» **Your instructions**
Only the lines holding "Switch" are wanted; find them in the listing and return each one.

» **Data to process**
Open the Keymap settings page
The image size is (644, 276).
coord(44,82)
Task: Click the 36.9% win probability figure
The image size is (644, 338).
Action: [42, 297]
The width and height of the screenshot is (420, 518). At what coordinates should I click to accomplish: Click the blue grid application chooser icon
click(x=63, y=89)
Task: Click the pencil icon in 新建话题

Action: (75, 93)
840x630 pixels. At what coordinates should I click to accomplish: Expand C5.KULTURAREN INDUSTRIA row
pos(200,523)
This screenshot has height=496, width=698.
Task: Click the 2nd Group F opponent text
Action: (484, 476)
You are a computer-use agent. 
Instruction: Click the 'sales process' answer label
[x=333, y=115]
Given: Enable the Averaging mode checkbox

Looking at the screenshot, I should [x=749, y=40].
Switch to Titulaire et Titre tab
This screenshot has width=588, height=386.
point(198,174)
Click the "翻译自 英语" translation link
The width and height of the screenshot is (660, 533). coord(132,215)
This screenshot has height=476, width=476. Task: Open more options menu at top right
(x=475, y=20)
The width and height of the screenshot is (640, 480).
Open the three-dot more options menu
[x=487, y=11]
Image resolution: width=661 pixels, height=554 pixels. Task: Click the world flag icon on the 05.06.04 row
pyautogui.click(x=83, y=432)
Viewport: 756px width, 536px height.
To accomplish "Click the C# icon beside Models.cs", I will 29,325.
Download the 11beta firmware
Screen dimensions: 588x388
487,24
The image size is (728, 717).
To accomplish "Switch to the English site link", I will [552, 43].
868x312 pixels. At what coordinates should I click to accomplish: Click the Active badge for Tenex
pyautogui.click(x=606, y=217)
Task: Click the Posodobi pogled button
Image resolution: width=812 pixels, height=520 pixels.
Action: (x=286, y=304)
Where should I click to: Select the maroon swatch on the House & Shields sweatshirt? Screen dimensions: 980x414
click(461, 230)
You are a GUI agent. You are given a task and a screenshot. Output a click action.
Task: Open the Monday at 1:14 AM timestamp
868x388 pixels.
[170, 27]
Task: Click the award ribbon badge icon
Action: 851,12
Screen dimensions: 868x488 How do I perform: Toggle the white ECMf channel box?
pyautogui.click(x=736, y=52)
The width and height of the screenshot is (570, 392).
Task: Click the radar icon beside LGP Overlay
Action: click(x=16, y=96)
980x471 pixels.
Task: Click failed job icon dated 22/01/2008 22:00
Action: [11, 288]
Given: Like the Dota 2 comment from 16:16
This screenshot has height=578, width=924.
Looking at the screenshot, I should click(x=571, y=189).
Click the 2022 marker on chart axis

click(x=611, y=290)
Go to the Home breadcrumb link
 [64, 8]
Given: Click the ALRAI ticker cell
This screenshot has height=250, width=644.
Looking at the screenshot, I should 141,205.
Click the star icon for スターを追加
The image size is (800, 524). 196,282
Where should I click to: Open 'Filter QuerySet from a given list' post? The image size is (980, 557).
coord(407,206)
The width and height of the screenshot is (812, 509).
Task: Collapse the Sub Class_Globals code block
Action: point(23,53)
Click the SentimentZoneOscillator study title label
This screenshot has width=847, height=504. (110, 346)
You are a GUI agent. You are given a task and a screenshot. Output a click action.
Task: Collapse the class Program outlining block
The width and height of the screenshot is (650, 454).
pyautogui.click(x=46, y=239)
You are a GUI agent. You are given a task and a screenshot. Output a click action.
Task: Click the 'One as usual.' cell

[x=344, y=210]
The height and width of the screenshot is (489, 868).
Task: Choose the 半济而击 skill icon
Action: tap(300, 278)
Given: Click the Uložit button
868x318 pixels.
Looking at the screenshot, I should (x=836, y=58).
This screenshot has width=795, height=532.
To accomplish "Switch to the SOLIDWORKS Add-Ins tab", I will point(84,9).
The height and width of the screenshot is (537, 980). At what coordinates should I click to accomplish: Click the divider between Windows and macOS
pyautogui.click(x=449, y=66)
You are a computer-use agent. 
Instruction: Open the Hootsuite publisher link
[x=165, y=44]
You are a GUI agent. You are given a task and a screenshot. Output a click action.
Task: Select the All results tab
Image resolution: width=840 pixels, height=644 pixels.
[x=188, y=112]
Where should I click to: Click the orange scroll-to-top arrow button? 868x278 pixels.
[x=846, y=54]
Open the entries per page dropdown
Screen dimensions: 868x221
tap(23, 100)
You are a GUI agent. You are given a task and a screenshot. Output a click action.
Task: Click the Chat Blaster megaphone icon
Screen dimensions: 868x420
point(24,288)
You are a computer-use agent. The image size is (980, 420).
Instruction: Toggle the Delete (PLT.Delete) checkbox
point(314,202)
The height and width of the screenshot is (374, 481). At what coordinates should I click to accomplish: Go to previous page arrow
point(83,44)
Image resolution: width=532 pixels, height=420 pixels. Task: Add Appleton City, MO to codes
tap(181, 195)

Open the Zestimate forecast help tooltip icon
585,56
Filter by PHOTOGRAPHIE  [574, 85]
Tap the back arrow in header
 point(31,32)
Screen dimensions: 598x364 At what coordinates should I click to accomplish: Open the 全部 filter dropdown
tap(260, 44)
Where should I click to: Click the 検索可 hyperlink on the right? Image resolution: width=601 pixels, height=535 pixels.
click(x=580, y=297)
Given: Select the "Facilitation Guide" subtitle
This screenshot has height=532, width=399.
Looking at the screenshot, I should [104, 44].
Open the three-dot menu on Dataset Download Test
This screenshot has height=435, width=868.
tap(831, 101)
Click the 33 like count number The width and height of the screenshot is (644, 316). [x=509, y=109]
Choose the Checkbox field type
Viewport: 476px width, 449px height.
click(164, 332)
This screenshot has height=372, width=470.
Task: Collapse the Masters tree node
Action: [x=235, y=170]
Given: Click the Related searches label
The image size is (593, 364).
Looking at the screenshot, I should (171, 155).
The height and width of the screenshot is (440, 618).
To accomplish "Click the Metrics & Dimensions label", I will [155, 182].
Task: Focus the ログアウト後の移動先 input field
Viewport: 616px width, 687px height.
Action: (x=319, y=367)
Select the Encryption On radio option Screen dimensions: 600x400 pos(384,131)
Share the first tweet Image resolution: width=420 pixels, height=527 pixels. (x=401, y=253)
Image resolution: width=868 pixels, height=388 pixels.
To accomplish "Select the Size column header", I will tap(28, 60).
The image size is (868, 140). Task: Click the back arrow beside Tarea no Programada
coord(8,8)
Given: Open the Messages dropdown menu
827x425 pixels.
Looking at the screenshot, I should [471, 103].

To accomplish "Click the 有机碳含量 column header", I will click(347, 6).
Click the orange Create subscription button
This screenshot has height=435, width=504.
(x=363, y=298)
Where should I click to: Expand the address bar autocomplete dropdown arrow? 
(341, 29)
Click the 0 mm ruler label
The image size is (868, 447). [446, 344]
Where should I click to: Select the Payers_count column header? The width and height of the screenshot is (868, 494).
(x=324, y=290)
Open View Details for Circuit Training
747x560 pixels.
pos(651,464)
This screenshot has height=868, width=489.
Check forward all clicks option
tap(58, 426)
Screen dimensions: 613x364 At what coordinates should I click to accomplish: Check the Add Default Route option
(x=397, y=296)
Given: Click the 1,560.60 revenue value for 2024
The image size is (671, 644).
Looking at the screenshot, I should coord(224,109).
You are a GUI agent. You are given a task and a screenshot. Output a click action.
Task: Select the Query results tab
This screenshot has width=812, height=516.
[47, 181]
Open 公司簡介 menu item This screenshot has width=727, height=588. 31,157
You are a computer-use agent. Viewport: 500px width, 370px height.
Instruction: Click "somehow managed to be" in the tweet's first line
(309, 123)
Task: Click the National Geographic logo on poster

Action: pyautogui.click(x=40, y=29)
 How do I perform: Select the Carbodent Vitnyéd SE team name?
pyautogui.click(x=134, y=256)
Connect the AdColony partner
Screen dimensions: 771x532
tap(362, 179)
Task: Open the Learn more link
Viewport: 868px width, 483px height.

» **Your response**
Switch to Titulaire et Titre tab
To accomplish "Switch to the English site link", I will [552, 43].
To accomplish "Switch to the SOLIDWORKS Add-Ins tab", I will point(84,9).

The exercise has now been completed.